The Royal Deer Park




The early history of Djurgården is wrapped in obscurity, but five burial fields show that this has been a site of human habitation since the Iron Age. The dwellers tilled the fields and let their cattle graze the land and, with time, proper homesteads and villages came into being.


In the 13th century King Magnus Ladulås bought for himself parts of Djurgården which he then gave to Klara Kloster (a convent). The agricultural and cattle-breeding skills of the monks and nuns were put to good use and farming improved during this period. In 1452 King Karl Knutsson Bonde acquired the southern part of Djurgården by barter and after King Gustav Vasa’s reclaiming of land other parts of Djurgården were also put under royal administration. King Johan III set up a small deer park here in 1580 and began to fence the area in for hunting purposes. A century later an enormous fence, the Djurgårdsgärdesgården was erected, which at a length of 20 km stretched right around the whole island, in order to protect the deer against poachers, wolves and bears. At certain places along the fence blue painted gates were positioned and guarded by gatekeepers. Overseers and forest officers patrolled the area, making sure everything was in order. A replica of just such a blue gate now stands by the Djurgården bridge as a memorial of this era.

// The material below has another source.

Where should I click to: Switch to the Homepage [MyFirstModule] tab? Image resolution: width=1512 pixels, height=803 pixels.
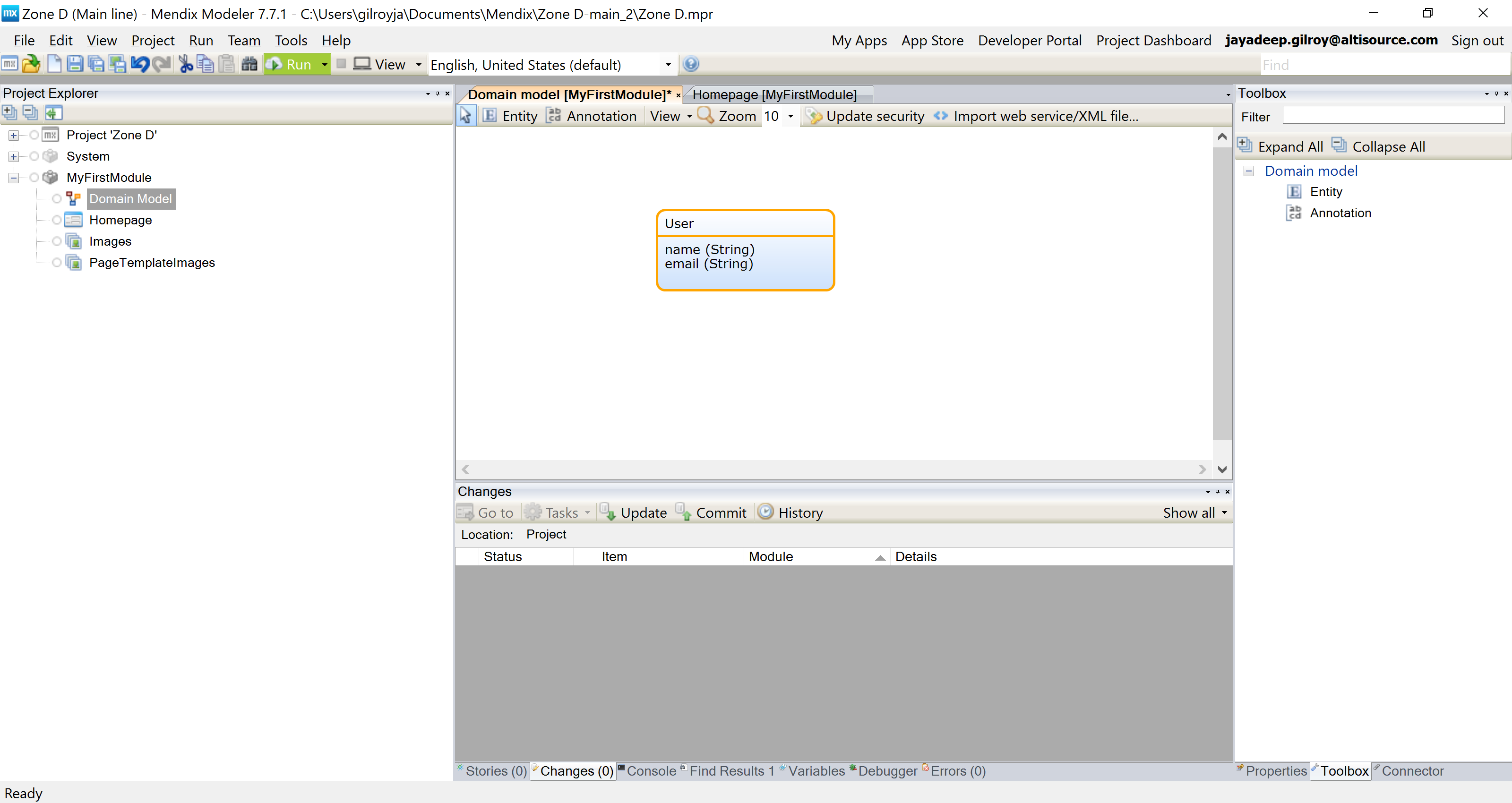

A popular destination for an excursion

In the mid 18th century the royal interest in hunting abated and particularly the southern part of Djurgården turned into a popular recreation ground for the citizens. In those days there were several wharves here, among others Galärvarvet, where the galleons of the archipelago fleet were laid up during wintertime. At Beckholmen tar and pitch was boiled. Many workmen were employed here and these wharves were full of activity from morning until evening. Some of the workmen lived on Östermalm but many were accommodated in the shack town which soon grew up behind the wharf area. Inns and restaurants popped up here and there, attracting guests from near and afar: wharf workers in particular, but also many others who wanted to get out of town and into the countryside. Djurgården became a centre for pleasure-seeking Stockholmers, especially in the summertime


Spa and health resort

A bit further out, at the Djurgårdsbrunn bridge, there was an attractive spa, the Djurgårdsbrunn. A natural well (brunn) had been discovered here in 1690 by the physician Urban Hjärne. Later, during the 18th century a more effective mineral spring was discovered, said to have once been an ancient holy well. Djurgårdsbrunn now experienced a sudden boom period and became a busy spa with facilities such as Djurgårdsbrunns Inn, a skittle alley and an Apothecary’s House, still standing today. The charming Djurgårdsbrunn canal, the construction of which was finished in 1834, contributed to the attraction of the area, inviting the visitor to go for healthy walks in a delightful, tranquil environment.


Entertainments galore

During the 18th and 19th centuries parks, gardens and walkways were laid out all over Djurgården and with time one amusement establishment after another was added. By the 19th century Djurgården had become a favourite haunt for the more wellheeled of the city dwellers. There were a lot of attractions to choose from: inns, restaurants and funfairs with names like Hasselbacken, Blå Porten, Lindgården, Alhambra, Cirkus, Skansen and Gröna Lund. The peak was reached during the reign of Karl XIV Johan, when Rosendal’s Castle and the Queen’s Pavillion were built. Djurgården had now become a desirable area in which to live and throughout the remainder of the 19th century many private luxury villas materialised along its shores.